YouTube CEO Susan Wojicki speaks during the introduction of YouTube TV at YouTube Space LA in Los Angeles, Tuesday, Feb. 28, 2017. People fed up with paying for cable the traditional way will soon be able to subscribe to it from YouTube. The Google-owned site known for cat videos and do-it-yourself makeup tutorials is the latest company to offer a version of cable that looks and feels more like Netflix. (AP Photo/Reed Saxon)

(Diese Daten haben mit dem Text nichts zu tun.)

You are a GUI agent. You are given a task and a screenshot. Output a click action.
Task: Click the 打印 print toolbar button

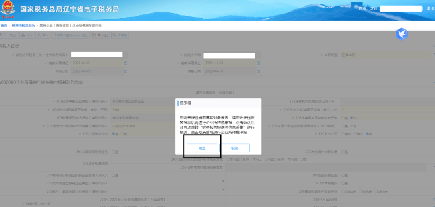point(27,35)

YouTube-CEO Susan Wojicki. Bild: Ap

Ältere Videos sind auf Trumps YouTube-Kanal weiterhin abrufbar. Der Ex-Präsident kann aber keine neuen Videos oder Livestreams hochladen. Die Kommentarfunktion auf dem Kanal ist deaktiviert. Hintergrund ist die Erstürmung des Kapitols durch Trump-Anhänger am 6. Januar.

2,8 Millionen Abonnenten

Der Google-Videodienst hatte eine Woche nach dem Angriff auf den Kongress damit begonnen, den damals noch amtierenden Präsidenten am Hochladen neuer Inhalte zu hindern. Am vergangenen Donnerstag hatte der Google-Videodienst die Sperre für Trump zunächst für eine Woche verlängert.

Zuvor hatten unter anderem Twitter und Facebook die jeweiligen Konten des abgewählten Präsidenten dauerhaft gesperrt. Bei YouTube hat Trump knapp 2.8 Millionen Abonnenten.

Die Richtlinien von YouTube sehen vor, dass nach dem ersten Verstoss ein Konto für eine Woche ausgesetzt werden kann, nach dem zweiten für zwei Wochen. Nach einem dritten Verstoss droht eine dauerhafte Sperrung des Kanals.